A seconda dello scopo dell'esperimento, potrebbe essere interessante modificare il peso molecolare e la combinazione di coloranti. In questo studio è stata utilizzata una combinazione di blu di Evans e destrano FITC. Dopo il legame con l'albumina sierica, il blu di Evans si è comportato come un tracciante da 69 kDa e il destrano FITC-da da 40 kDa utilizzato in questo studio ha mostrato un'entità simile alla degradazione della BBB del blu di Evans. La distribuzione spazio-temporale della degradazione della BBB è stata studiata sistematicamente utilizzando una combinazione di coloranti che emettono una diversa fluorescenza⁷. In uno studio precedente che ha utilizzato una combinazione di blu di Evans e fluoresceina sodica (376 Da), la fluoresceina sodica, a causa del suo peso molecolare più piccolo, potrebbe etichettare una gamma più ampia di degradazione della BBB dopo l'esposizione a BSW³. In altri studi, sono state utilizzate combinazioni di blu di Evans e FITC-destrano a peso molecolare più elevato per confrontare l'entità della degradazione della BBB ^18,19. Tutti i rapporti precedenti hanno somministrato Evans blue e FITC-destrano quasi contemporaneamente. L'aspetto unico del protocollo qui presentato è che i due coloranti sono stati introdotti in momenti diversi, consentendo l'esame della progressione temporale della degradazione della BBB.

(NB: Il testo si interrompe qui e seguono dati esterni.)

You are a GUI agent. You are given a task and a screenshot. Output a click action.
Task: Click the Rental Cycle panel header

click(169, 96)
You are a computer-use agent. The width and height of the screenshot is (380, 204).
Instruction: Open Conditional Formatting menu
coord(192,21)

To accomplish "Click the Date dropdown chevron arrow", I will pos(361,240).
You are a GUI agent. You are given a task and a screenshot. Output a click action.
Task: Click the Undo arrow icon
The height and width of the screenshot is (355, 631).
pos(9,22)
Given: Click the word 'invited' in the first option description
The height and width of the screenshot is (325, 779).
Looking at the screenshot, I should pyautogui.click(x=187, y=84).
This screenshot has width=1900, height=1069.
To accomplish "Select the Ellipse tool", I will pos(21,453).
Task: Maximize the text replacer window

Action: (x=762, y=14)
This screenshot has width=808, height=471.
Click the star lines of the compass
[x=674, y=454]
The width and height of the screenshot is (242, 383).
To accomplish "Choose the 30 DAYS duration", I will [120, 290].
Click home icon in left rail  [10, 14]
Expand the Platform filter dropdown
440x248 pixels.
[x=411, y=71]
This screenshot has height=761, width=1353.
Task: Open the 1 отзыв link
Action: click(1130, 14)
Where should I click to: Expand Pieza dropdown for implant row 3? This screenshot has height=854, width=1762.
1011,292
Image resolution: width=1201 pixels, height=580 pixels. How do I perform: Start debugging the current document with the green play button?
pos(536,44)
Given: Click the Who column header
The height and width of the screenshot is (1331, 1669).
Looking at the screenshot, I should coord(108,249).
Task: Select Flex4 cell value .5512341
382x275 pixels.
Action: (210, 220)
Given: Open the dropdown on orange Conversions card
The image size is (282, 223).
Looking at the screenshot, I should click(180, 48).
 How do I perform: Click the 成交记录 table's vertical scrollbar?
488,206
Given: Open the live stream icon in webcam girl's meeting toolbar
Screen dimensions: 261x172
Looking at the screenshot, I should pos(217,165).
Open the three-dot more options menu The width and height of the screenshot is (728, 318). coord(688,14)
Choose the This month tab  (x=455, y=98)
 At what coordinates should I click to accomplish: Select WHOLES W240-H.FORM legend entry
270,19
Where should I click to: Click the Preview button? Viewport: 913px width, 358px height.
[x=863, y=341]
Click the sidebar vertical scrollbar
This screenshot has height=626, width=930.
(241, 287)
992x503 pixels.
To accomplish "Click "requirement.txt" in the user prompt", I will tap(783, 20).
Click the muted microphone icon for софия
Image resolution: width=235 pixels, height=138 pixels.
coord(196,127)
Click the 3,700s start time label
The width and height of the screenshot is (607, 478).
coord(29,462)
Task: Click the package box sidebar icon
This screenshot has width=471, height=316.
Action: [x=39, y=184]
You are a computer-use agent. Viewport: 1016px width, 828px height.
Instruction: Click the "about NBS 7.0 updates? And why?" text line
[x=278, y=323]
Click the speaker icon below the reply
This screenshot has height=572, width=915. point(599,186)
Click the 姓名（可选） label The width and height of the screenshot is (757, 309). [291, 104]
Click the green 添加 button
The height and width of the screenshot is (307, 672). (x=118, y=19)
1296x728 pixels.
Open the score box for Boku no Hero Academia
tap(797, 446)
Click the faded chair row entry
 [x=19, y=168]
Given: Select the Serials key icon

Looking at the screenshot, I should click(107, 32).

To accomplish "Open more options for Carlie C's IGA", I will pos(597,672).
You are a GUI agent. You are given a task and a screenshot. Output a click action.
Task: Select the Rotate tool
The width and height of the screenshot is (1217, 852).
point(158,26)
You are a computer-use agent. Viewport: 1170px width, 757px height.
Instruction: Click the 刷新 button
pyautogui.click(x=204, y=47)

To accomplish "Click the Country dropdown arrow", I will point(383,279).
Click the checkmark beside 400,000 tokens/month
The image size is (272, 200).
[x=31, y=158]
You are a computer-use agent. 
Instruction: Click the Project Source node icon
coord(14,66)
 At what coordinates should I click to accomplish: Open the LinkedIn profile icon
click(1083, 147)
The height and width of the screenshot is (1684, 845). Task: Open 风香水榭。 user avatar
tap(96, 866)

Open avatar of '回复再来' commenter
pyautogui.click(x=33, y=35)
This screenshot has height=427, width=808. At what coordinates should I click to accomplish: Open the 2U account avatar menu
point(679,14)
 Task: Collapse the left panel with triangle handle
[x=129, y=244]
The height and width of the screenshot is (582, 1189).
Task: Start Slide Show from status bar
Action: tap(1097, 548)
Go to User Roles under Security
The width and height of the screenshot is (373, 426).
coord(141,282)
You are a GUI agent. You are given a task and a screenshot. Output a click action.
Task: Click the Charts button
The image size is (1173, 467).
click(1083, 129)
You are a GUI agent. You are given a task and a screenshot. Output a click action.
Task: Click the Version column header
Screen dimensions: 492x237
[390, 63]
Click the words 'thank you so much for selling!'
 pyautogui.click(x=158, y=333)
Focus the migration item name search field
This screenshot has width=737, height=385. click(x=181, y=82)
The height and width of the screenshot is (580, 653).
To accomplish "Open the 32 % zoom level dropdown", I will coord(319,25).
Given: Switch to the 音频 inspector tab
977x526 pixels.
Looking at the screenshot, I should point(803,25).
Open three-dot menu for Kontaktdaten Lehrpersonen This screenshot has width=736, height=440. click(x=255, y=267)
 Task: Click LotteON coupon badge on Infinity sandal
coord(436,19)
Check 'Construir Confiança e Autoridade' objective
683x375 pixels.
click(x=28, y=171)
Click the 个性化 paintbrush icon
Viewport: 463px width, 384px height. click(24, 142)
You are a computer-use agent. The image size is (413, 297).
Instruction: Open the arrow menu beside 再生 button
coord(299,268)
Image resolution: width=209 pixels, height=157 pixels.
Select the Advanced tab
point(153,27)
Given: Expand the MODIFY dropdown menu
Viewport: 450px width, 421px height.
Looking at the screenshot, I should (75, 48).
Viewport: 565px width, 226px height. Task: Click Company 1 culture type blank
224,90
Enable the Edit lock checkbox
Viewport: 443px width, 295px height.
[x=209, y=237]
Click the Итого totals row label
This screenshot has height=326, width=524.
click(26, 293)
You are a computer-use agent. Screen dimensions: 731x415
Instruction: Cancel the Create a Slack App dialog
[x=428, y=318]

La natura cumulativa del blu di Evans può rivelarsi utile in diversi modelli di ripartizione della BBB. Poiché registra la storia della degradazione della BEE, può essere facilitata la comprensione dell'insorgenza e della progressione della malattia. I ricercatori dovrebbero essere consapevoli delle caratteristiche positive e negative dei coloranti e utilizzarle al massimo grado⁹. Questo protocollo ha un'ampia gamma di applicazioni per vari modelli di ripartizione della BBB.

Gli autori non hanno nulla da rivelare.

Ringraziamo Mayumi Watanabe per la tecnica di criosezione. Questo lavoro è stato sostenuto da una sovvenzione per la ricerca avanzata sulla medicina militare del Ministero della Difesa, Giappone.